In the last two posts in this series, we introduced the concept and architecture behind the Facecam, and looked at the desktop-based component to build our face recognition database (facedata.xml).
In this post we’ll take a look at the Raspberry Pi-resident face recognition engine. This component is implemented as a daemon (which is basically the Unix/Linux equivalent of a Windows service, for those unfamiliar with the term) that looks in an “input” folder for images to process and populates an “output” folder with the results of the face recognition process.
In the next post in the series, we’ll look at the implementation of a simple daemon to process the text files in this “output” folder, sending the text to an LED message-board.
But back to today’s topic… the first thing we need to do is to install OpenCV on the Raspberry Pi, for which this post proved very helpful.
# Install OpenCV and its samples
sudo pacman -S python2-numpy opencv opencv-samples
# Add the pi user to the video group
# (good for testing webcam-related samples)
sudo usermod -a -G video pi
At this stage it should be possible for you to browse to and test the OpenCV samples, a step I’m going to skip here.
Next up, we can get the source for the daemon onto the local system and build it.
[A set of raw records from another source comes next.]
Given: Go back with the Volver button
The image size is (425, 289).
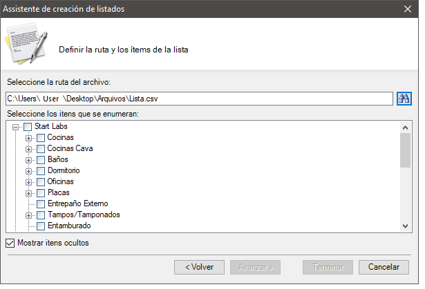Looking at the screenshot, I should point(199,267).
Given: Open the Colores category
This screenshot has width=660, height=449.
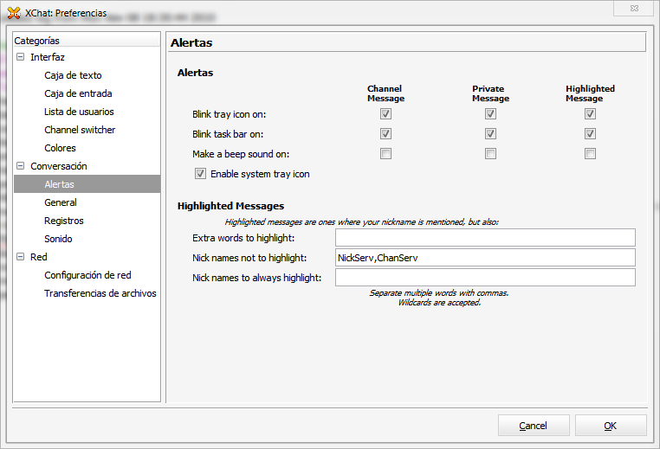Looking at the screenshot, I should 60,148.
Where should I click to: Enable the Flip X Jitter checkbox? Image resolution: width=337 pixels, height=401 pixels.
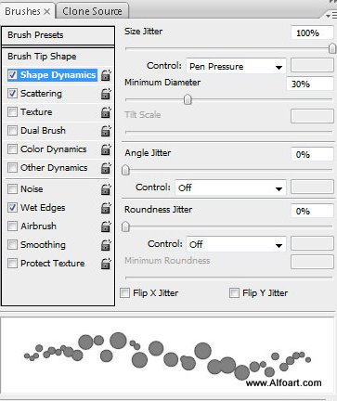click(x=124, y=292)
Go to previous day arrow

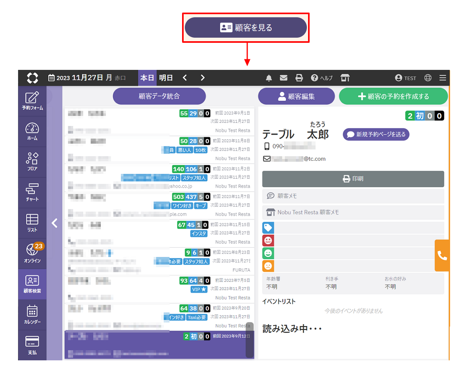185,78
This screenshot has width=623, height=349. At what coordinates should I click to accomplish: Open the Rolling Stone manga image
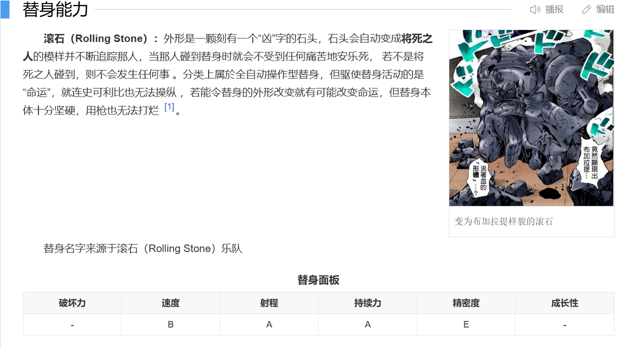click(531, 118)
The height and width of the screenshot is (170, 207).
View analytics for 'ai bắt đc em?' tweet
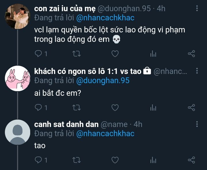tap(153, 108)
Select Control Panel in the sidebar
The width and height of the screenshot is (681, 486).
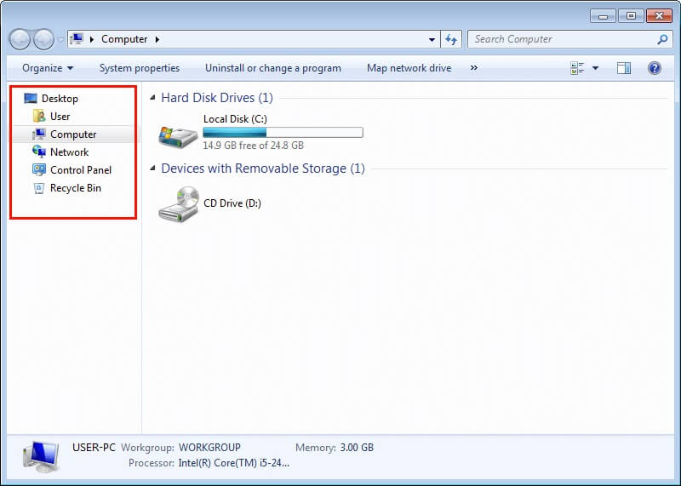80,170
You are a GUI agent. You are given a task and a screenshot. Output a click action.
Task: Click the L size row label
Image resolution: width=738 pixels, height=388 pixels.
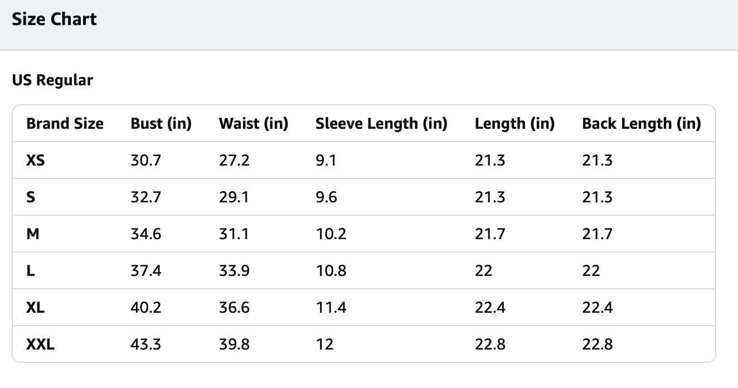(30, 271)
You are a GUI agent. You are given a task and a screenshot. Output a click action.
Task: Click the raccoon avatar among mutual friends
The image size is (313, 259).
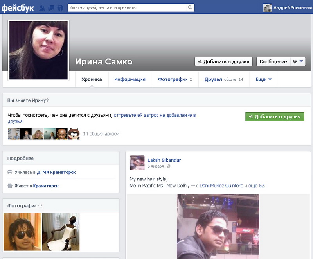tap(74, 134)
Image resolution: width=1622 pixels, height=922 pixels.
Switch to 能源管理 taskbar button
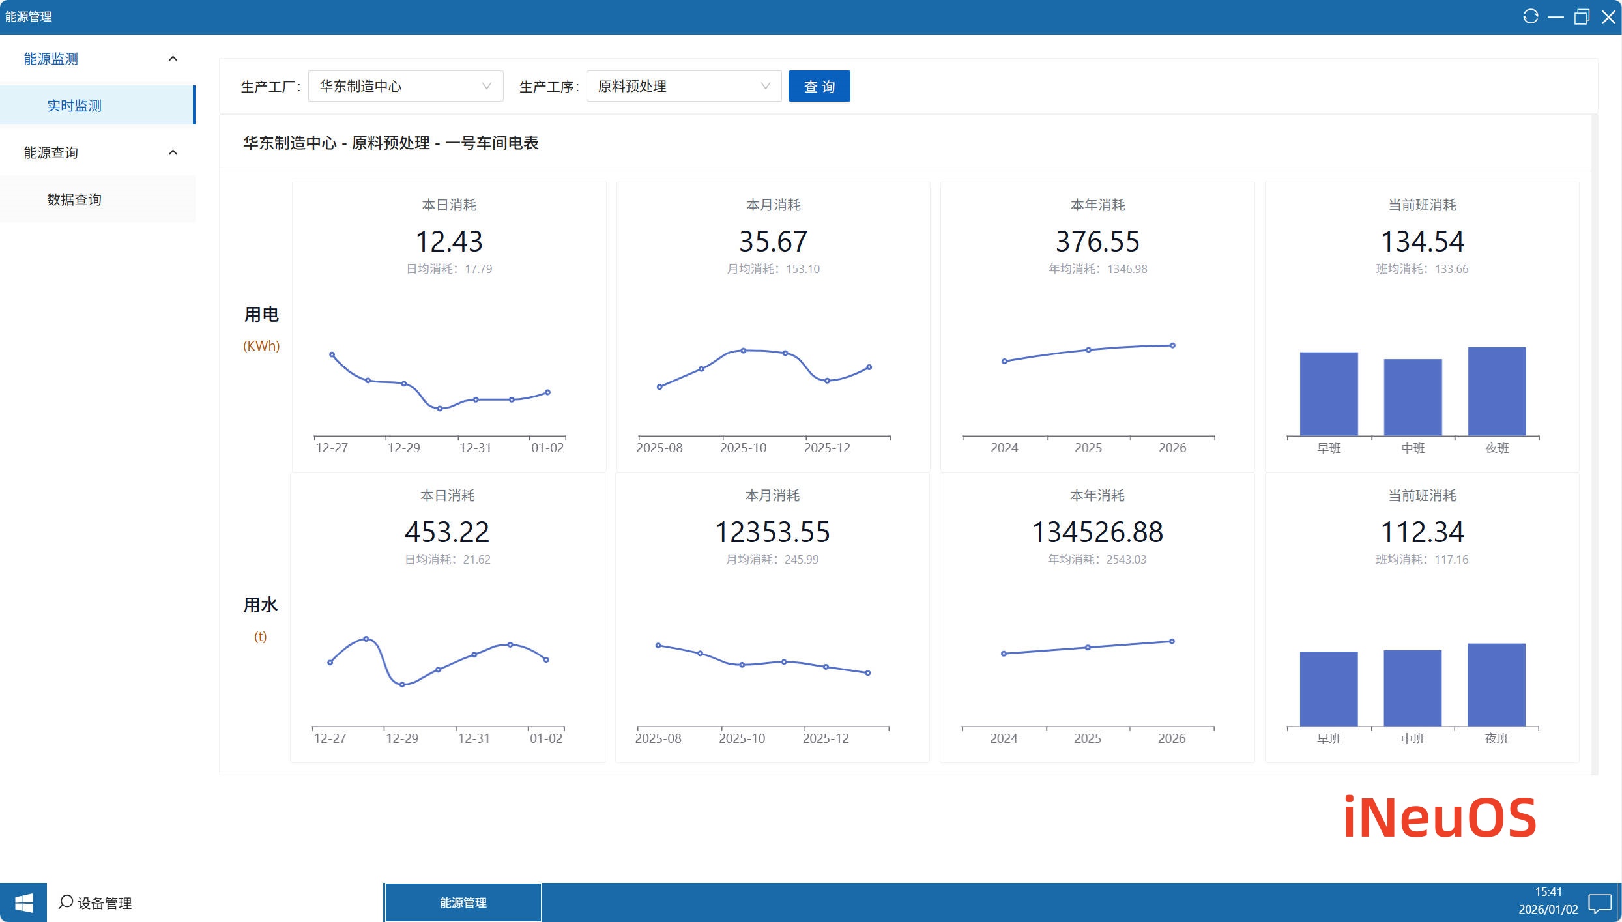coord(463,902)
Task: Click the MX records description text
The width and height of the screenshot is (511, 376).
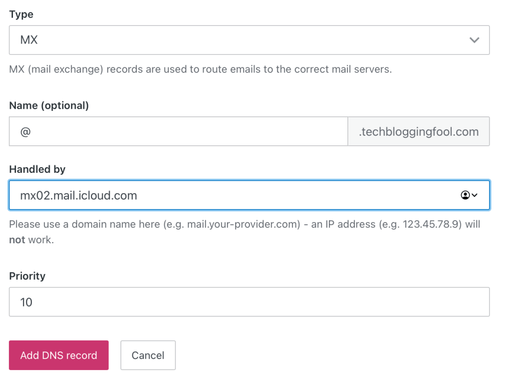Action: tap(200, 69)
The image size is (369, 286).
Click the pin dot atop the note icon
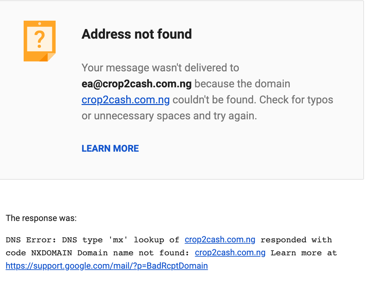(40, 24)
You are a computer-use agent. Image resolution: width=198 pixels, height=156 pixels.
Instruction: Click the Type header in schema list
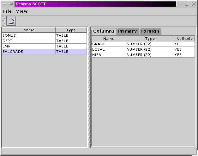[71, 30]
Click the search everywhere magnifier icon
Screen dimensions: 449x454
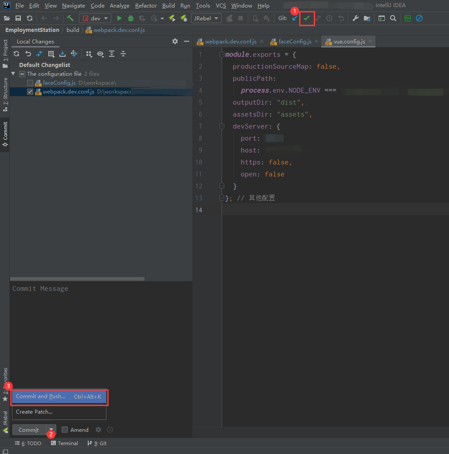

Now at some point I’ll get around to creating a makefile for this, but as it’s only one .cpp file for now I haven’t bothered, although I have put it in a ZIP along with a couple of XML files it depends on.
sudo pacman -S unzip gcc pkg-config
cd
mkdir facerecog
cd facerecog
wget "http://through-the-interface.typepad.com/files/FacRecSrc.zip"
unzip FacRecSrc.zip
g++ `pkg-config opencv --cflags --libs` FaceRecDaemon.cpp -o facerecd
sudo cp facerecd /etc/rc.d
It should now be possible to run the daemon by launching the facerecd command, but first we need to create our input and output directories:
cd
mkdir –p faces/in
mkdir faces/out
mkdir faces/debug
facerecd
To avoid having to launch this manually, we can edit the rc.conf file to have it launch on boot:
sudo nano /etc/rc.conf
Then if you scroll down to the last line in the file, you can make sure both motion and facerecd are there:
DAEMONS=(!hwclock syslog-ng network openntpd @netfs @crond @sshd @motion facerecd)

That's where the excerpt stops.